While increased dialogue is a prerequisite to improving trade relations between our two countries, these meetings fell short of concrete outcomes that would have improved India’s business, innovation and investment climate. In fact, the U.S. International Trade Commission’s most recent report, issued in October, looked for changes to the barriers to trade and investment that persist in India and found that Prime Minister Narendra Modi has made little headway on his promise to make it easy to do business in India. The World Bank also found little movement by India in its annual “Doing Business” report, ranking India at No. 130 out of 189 countries, up just four spots from 2014 and still last among G-20 nations.

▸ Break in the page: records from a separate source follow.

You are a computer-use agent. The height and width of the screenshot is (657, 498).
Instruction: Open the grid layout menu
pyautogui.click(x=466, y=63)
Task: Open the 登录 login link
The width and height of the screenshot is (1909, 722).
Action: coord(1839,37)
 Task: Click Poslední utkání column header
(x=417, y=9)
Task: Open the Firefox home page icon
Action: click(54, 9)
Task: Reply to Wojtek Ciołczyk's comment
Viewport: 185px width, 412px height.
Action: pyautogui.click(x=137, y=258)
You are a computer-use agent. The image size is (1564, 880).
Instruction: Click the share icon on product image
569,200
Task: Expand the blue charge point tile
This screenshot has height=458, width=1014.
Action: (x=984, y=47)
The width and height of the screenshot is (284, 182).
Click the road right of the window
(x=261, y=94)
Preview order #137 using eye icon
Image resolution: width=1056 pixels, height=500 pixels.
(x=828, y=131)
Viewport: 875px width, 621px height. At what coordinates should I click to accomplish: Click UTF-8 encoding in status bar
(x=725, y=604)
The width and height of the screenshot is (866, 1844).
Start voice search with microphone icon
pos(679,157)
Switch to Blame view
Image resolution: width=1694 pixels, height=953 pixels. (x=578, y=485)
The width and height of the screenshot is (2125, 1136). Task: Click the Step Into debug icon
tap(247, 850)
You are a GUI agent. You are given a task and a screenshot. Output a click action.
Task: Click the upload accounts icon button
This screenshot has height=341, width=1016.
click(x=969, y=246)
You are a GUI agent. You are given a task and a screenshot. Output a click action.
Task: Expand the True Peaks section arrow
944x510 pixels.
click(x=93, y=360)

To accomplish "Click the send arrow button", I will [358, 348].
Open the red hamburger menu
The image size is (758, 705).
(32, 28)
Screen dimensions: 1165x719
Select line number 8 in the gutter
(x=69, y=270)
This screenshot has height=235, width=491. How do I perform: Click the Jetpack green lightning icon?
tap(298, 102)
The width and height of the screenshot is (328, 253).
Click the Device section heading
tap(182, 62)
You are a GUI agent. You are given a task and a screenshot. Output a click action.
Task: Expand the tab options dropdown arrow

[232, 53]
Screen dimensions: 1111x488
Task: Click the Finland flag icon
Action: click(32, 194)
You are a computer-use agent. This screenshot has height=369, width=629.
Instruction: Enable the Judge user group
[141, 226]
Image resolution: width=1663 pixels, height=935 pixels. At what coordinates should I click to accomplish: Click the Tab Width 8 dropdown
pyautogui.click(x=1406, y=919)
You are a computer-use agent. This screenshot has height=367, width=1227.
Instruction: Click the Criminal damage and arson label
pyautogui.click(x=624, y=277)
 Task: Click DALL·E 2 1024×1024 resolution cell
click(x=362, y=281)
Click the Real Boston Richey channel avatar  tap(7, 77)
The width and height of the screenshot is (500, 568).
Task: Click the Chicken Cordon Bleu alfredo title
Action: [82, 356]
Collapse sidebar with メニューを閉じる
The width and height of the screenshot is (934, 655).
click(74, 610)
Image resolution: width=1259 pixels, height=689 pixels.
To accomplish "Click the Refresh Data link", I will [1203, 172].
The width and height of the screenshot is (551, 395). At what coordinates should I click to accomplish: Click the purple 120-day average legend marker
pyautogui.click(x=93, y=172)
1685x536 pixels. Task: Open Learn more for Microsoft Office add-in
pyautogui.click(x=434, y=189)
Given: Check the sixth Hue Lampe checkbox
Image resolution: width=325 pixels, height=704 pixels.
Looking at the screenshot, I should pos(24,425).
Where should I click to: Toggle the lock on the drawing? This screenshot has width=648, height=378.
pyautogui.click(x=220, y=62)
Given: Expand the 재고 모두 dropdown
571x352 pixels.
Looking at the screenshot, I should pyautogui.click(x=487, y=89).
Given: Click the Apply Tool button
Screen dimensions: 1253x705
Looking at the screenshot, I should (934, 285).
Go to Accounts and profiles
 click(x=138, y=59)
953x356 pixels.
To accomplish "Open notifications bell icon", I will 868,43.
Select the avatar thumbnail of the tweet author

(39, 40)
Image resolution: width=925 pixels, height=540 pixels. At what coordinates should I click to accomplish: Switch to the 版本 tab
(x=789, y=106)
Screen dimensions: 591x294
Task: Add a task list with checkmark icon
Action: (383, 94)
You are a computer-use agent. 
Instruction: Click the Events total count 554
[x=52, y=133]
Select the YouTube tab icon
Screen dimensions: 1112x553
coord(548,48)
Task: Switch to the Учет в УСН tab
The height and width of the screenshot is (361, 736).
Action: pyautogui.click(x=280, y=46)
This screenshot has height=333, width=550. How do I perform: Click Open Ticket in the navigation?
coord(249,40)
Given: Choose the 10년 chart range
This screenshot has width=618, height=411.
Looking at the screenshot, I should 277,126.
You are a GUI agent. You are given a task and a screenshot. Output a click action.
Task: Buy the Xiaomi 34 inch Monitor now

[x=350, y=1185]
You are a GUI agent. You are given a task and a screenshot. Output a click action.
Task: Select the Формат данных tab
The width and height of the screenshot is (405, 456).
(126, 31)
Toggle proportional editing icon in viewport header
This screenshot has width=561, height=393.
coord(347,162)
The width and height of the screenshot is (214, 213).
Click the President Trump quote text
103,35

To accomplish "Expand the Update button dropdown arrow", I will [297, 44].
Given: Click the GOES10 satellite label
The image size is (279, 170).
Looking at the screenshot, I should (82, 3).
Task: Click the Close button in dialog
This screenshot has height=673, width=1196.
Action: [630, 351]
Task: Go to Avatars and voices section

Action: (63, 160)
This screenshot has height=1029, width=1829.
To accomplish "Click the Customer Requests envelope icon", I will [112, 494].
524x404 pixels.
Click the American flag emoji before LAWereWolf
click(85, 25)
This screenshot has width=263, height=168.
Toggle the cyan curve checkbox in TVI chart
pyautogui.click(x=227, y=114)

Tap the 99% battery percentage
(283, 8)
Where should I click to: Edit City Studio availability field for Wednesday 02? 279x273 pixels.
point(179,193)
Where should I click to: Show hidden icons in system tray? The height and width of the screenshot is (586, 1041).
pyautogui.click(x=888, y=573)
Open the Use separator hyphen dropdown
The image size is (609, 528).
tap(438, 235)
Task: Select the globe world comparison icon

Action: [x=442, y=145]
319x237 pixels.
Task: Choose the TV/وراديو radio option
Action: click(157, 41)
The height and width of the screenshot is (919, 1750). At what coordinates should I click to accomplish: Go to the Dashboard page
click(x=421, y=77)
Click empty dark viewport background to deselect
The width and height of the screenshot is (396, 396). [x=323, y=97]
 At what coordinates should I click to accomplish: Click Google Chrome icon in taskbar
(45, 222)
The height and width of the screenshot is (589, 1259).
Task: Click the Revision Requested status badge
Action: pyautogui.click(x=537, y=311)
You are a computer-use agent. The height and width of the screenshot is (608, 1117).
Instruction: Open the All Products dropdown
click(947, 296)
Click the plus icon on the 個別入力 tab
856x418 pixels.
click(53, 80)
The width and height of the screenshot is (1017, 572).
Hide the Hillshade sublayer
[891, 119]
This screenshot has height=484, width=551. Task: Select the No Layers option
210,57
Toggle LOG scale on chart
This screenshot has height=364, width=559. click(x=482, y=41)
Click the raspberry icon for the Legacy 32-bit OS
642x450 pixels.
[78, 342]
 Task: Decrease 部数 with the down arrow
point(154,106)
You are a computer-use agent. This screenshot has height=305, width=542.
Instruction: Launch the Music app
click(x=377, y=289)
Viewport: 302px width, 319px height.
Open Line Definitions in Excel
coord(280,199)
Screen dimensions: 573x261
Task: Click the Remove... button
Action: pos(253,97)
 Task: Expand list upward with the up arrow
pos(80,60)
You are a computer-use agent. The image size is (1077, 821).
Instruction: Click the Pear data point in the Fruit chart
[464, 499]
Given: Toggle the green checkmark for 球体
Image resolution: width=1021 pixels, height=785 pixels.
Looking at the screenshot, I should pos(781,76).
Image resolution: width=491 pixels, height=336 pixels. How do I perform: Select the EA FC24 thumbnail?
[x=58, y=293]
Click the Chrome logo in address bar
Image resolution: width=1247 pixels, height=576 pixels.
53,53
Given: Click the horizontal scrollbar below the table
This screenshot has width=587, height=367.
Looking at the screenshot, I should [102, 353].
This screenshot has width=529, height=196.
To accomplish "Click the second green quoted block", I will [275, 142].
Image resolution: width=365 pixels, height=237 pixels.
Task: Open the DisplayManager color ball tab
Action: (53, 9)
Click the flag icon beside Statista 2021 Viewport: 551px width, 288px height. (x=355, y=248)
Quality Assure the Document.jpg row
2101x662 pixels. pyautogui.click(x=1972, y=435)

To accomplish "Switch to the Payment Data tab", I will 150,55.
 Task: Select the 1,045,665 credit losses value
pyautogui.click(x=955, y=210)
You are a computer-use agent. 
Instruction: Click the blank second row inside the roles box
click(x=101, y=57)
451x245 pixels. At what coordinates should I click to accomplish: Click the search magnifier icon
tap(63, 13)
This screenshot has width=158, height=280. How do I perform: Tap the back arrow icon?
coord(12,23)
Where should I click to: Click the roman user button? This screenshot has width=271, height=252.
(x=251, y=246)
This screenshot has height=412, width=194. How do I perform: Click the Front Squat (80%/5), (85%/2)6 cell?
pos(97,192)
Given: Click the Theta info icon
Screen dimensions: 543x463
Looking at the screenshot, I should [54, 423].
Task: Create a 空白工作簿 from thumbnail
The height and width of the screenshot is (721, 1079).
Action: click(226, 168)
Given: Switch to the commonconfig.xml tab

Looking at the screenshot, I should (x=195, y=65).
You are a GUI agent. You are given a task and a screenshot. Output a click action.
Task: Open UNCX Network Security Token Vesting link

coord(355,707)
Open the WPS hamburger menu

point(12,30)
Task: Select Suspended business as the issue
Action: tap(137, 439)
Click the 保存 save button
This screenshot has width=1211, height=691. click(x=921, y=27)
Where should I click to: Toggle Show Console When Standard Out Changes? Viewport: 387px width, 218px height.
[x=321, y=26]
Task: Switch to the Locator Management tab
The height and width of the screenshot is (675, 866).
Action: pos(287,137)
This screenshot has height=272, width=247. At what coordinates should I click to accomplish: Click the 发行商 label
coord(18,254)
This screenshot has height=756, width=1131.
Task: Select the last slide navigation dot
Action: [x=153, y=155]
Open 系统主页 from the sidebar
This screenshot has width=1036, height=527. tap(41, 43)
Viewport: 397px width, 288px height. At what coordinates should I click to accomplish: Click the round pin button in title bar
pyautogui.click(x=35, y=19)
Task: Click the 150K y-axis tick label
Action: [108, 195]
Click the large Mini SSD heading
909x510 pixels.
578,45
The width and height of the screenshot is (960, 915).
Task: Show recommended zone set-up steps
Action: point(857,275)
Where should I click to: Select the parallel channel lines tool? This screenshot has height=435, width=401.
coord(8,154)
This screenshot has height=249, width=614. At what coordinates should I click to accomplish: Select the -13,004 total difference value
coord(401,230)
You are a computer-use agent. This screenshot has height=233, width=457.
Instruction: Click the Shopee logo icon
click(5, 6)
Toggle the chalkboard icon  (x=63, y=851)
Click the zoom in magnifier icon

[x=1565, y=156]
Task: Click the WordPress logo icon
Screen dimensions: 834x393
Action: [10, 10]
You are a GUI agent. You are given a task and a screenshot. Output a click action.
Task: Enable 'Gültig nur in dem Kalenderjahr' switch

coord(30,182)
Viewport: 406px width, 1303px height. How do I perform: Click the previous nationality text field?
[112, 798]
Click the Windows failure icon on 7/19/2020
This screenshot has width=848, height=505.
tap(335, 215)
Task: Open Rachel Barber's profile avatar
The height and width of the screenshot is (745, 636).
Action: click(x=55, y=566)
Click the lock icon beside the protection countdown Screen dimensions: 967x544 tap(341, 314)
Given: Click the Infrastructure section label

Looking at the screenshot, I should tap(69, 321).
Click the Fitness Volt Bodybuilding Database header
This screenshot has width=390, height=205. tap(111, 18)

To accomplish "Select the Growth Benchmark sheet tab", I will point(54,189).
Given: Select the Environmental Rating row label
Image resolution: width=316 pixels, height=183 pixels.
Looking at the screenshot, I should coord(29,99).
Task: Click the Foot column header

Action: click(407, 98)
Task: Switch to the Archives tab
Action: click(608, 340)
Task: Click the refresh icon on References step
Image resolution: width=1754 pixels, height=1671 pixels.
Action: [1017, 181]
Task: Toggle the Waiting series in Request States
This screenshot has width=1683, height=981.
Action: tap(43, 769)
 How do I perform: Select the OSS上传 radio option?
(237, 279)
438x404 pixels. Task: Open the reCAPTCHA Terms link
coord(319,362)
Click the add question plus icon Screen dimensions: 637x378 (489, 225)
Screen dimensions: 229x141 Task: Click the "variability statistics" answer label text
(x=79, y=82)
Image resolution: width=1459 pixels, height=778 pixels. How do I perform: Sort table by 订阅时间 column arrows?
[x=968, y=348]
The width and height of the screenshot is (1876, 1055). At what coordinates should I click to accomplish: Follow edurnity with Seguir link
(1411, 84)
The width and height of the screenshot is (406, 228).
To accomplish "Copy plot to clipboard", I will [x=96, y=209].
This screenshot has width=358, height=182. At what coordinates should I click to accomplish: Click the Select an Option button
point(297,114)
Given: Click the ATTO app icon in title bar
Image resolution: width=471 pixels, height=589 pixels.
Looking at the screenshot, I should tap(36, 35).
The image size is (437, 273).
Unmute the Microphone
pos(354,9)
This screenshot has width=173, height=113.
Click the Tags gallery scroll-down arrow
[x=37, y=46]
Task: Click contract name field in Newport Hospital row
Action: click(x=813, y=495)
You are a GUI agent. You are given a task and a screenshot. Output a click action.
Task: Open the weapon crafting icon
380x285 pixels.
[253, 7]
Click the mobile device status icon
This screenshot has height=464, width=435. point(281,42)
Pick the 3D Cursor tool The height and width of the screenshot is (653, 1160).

Foreign investors were hopeful about potential breakthroughs in intellectual property protections in India when the prime minister announced a draft national intellectual property policy and efforts to liberalize foreign direct investment through government reforms. Unfortunately, the draft policy did not go far enough, failing to address substantial counterfeiting and piracy problems and concerns regarding the restrictive patentability standards for pharmaceutical products. India must establish a predictable intellectual property environment reflecting international standards and best practices to attract and sustain innovative industries.

Not only have efforts to open India to foreign investment fallen short, but in some cases, they have even backtracked, particularly with a new model investment treaty that is more limited than India’s current treaties and does not provide the levels of access or protections at the level sought by the United States. Market access for several major manufacturing and research-heavy sectors have narrowed even further as a result of tariffs, expanded requirements for indigenous manufacturing such as local content requirements, and India-unique standards undermine not just manufacturers in the United States, but also India’s own ability to participate more robustly in international trade.

The growing ties between India and the United States over the past year are a positive development, but the lack of progress on the trade front is cause for concern. We must ensure the trade dialogue between India and the United States bears fruit. American industries will continue to work with the U.S. government, the Indian government and our counterparts in India to move our two countries beyond talking to action so that next year’s wish list is shorter, and we can celebrate increased trade and improved prosperity in 2016.

Mark Elliot is executive vice president of the Global Intellectual Property Center at the U.S. Chamber of Commerce. Linda Dempsey is the National Association of Manufacturers’ vice president of international economic affairs. The Global Intellectual Property Center and the National Association of Manufacturers serve as co-chairs of the Alliance for Fair Trade with India.